- Theatrical release poster
- Directed by: Tom DiCillo
- Written by: Tom DiCillo
- Produced by: Thomas Bliss Marcus Viscidi
- Starring: John Turturro Sam Rockwell Catherine Keener Lisa Blount Annie Corley Dermot Mulroney
- Cinematography: Paul Ryan
- Edited by: Camila Toniolo
- Music by: Jim Farmer
- Production companies: Lakeshore Entertainment JVC Entertainment Networks Largo Entertainment Lemon Sky Productions
- Distributed by: Trimark Pictures (United States) Largo International (International)
- Release dates: August 30, 1996 (Italy); July 25, 1997 (U.S.);
- Running time: 112 minutes
- Countries: United States Japan
- Language: English
- Budget: $3.5 million
- Box office: $782,641

= Box of Moonlight =

1996 film by Tom DiCillo

Box of Moonlight is a 1996 American independent absurdist buddy comedy film written and directed by Tom DiCillo and starring John Turturro and Sam Rockwell in one of his earliest leading roles.

Set in the East Tennessee countryside, the film follows everyman Al Fountain (Turturro), an uptight electrical engineer who is assigned by his employer as the construction foreman of a factory under construction in Tennessee, leaving his estranged son and wife behind in their Chicago home.

The factory project is later called off shortly after Al's arrival in Tennessee. Al returns to his hotel room to discover a strand of gray hair, prompting him to breakdown. He later drives a rental car to nearby lake from his childhood and encounters a young hillbilly (Rockwell) that takes Al on an adventure through the nearby countrysides and towns to help him find a new perspective in life.

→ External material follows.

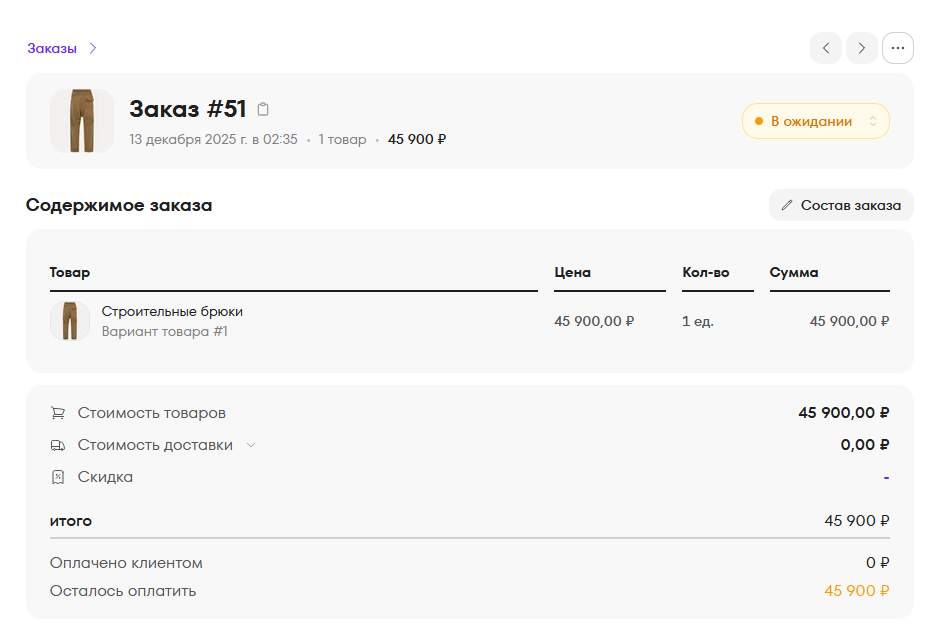Open the three-dots more options menu

click(897, 48)
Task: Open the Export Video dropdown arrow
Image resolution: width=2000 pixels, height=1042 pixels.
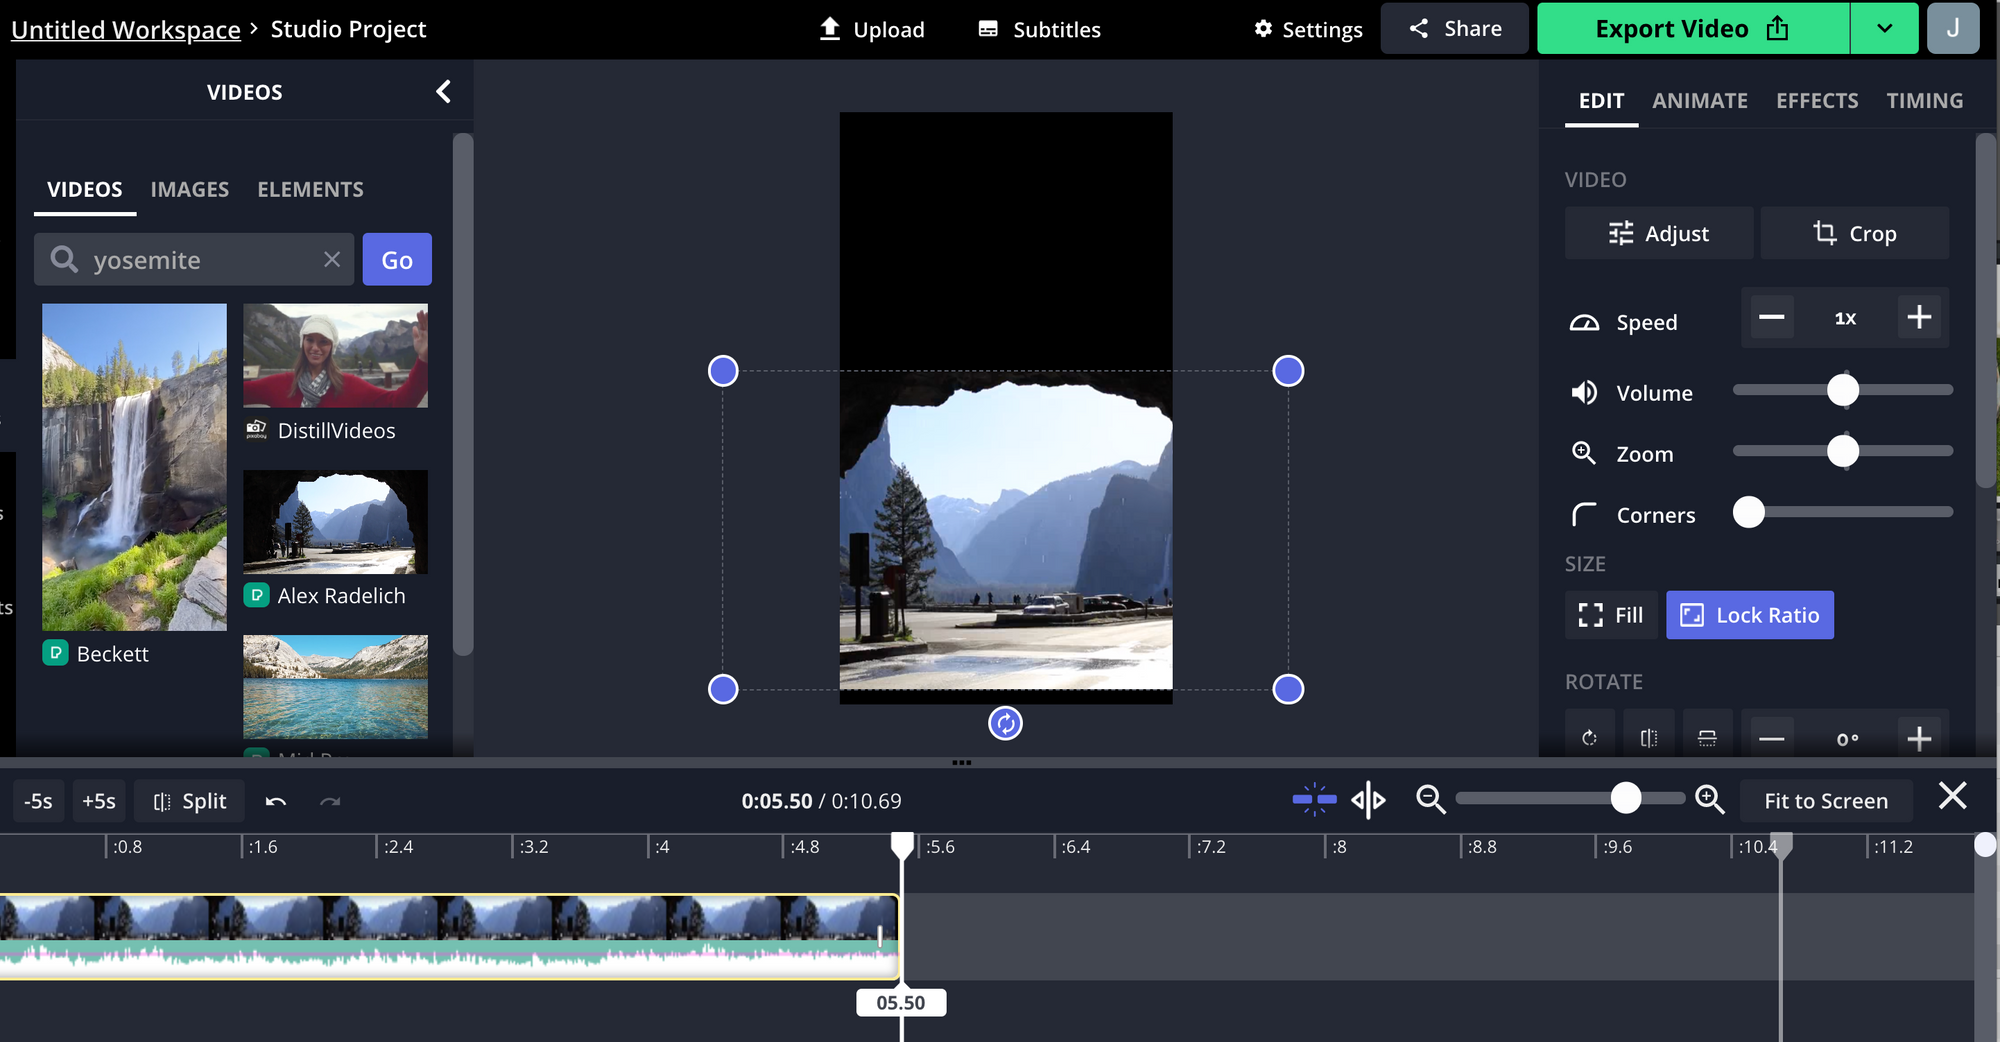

Filming took place on location in and around the city of Knoxville, Tennessee during a 35-day period in the fall of 1995, on a budget of $3.5 million.

The film premiered on August 30, 1996 at the Venice International Film Festival and opened to American audiences at the 1997 Sundance Film Festival.

==Plot summary ==

Al Fountain is a middle-aged uptight electrical engineer away from his family in Chicago overseeing the construction of his company's newest manufacturing plant in the rural town of Drip Rock, Tennessee. He is mocked by the blue collar construction crew he manages until the project is called off by his company, leaving him left with nothing to do in Tennessee.

Al decides to get a rental car to take a side trip for nostalgia's sake in the woodland area to find a Splatchee Lake, a tourist attraction from his childhood where he finds it polluted and encounters an elderly evangelical couple. On his way back to his hotel, he meets Buck "The Kid", an eccentric character who gives him a new perspective on his life. The two men bond with two women with similar personalities. The pair swap stories and ideas. The kid lives outside with many items and furniture in the woods. They rob a man's tomatoes from his garden and vandalize the factory that Al works at. The two part ways with Al having a different and freer outlook.

==Production==
Production was done mostly in autumn of 1995 in and around Knoxville, Tennessee on a thirty-five day shooting schedule and a budget of 3.5 million dollars.

The motel that Turturro's character stays at during his trip is a now closed but still there is a motel in Maryville, Tennessee, that is named the 411 Motel, on Hwy 411 in Maryville, TN.

The strip club used was "Bambi's" on the Alcoa Highway which is now called Ball Gentlemen's Club in Knoxville, TN.

Many of the scenes were shot in South Knoxville near Seymour, Strawberry Plains, Greenback, and Norris Lake and have been drastically changed since shooting due to mining, suburban development, and culture.

The wrestling scenes that Al and The Kid watch were filmed during an actual Smoky Mountain Wrestling event with Buddy Landell as the good guy and Headbanger Thrasher as "Saddam Insane" in 1995.

Most of the in-town driving scenes were filmed in East and North Knoxville, Maryville, and Alcoa. Many of the routes are not consistent.

== Influence and reputation ==
Box of Moonlight has a cult following among Tom DiCillo and counterculture fans. Janet Maslin of The New York Times wrote in July 1997 that "the 1970s-style premise of Box of Moonlight is so dated and fanciful that this quixotic film winds up seeming amazingly fresh." On a July 26, 1997 episode of Siskel & Ebert, it received two thumbs up from Gene Siskel and Roger Ebert.

==DVD release==
The 1998 Lions Gate release includes a "secret" commentary by Tom DiCillo that is not listed on the packaging.